I spent some time considering different branding options and developed a set of colour schemes, logos and typeface choices. The final brand consists of a bright pink and warm grey. The colours were selected to envoke a sense of reassurance as well as to appear modern and fresh. I selected Verdana as the primary font for its simplicity and readablity. I then designed a simplistic vector based logo with a wordmark.

User Interface

With the product and brand defined, I built the low fidelity wireframes into high fidelity UI designs in Sketch. I kept in line in with iOS Human Interface Guidelines as I wanted to ensure the product was as usable as possible. I also considered accessibility as the app could be used by people with a variety of disabilities. This is even more likely in the Diabetes market because the condition is linked to a number of conditions and difficulties including eyesight issues.

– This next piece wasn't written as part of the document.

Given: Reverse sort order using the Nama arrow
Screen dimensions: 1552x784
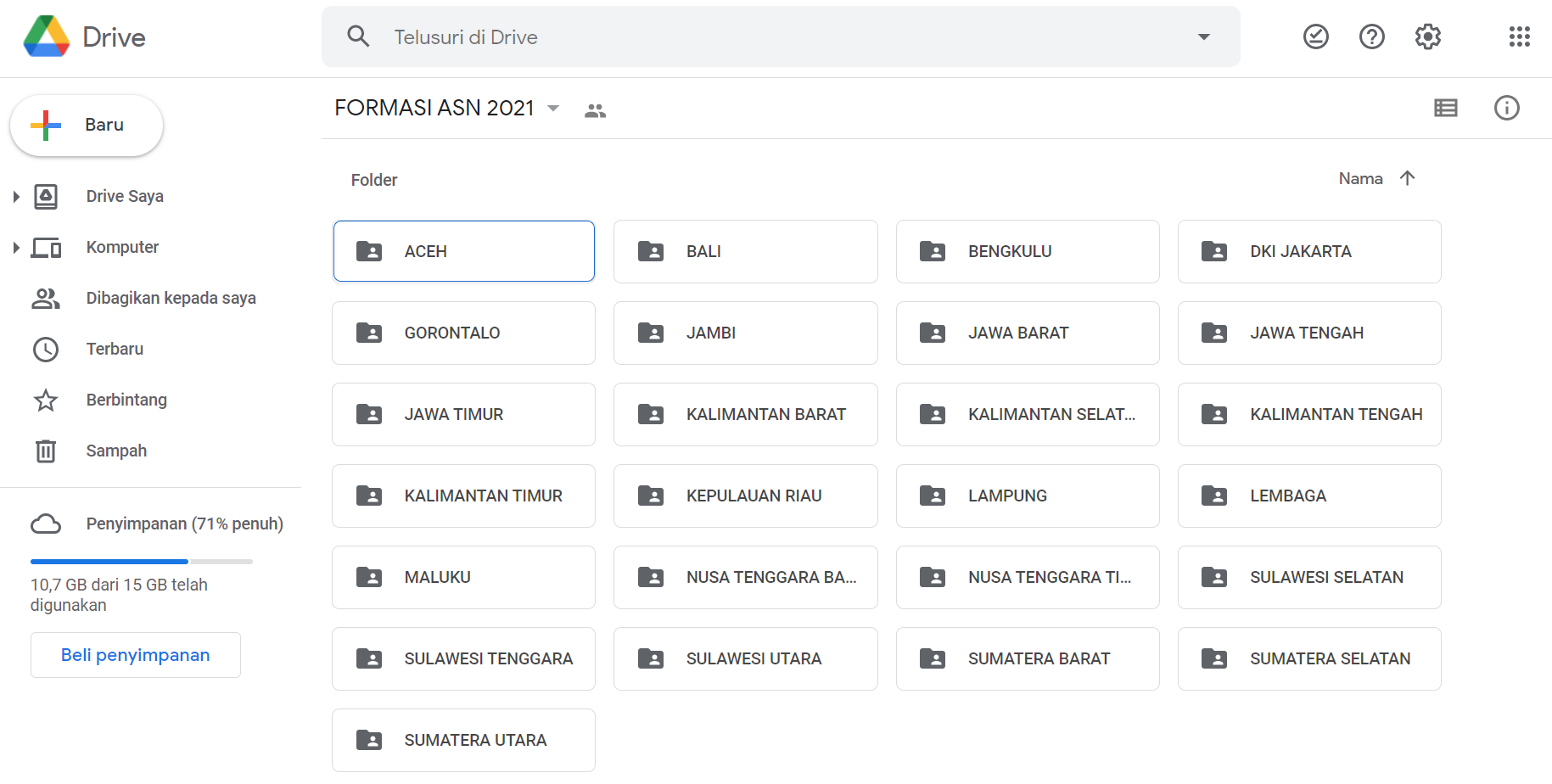Looking at the screenshot, I should click(1409, 178).
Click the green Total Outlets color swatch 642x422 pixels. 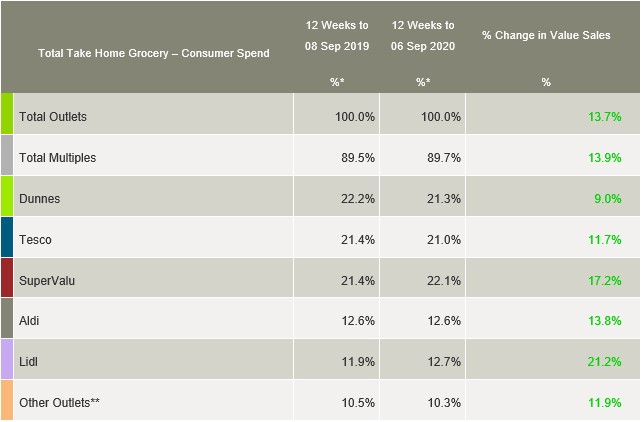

Phase 4: Prototyping and testing

Framer Prototype

I built the UI Designs into a Framer X prototype as the prototyping software has powerful animation and interaction features. This would give me the opportunity to focus on animation and interaction.

User Testing

Once I had refined the prototype, I tested it with two diabetics remotely via Zoom and a web hosted copy of the Framer X prototype. I set a number of tasks for the participants to complete and observed as they attempted to carry out those actions. The idea was to validate assumptions and hypothesis that I had made on our potential users and what they needed as diabetics. I discovered the following:

  • Potential users 'found it easy' and intuitive to navigate around the iOS app
  • One participant explained that the convienence of a flash monitor and app appealed to them and would suit their busy lifestyle
  • Both users would find the stats area valuable in monitoring their condition but one participant felt that the graphs used on the home screen should also be used on the stats screen.
  • One user said that the app looked warm and friendly and that it made them want to use the app.
  • Conclusion


    Starting this project with only a basic understanding of diabetes has meant that I've been on a journey of discovery. If anything, the management of diabetes is highly inconvenient and innovations often revolve around making the management of the disease easier and less time-consuming. I learnt that data is a crucial part of its management and so to help people with the condition, we need to make gathering and recording the data more convenient and efficient. We also need to make accessing and interpreting the data more accessible too.

    Next Steps

    As not every diabetic is a coder or mathematician, we should focus on data visualisation in order to represent data in an accessible way for the average person. Further on, an alpha version of the app could be built and used to gather qualitative data from more realistic interactions.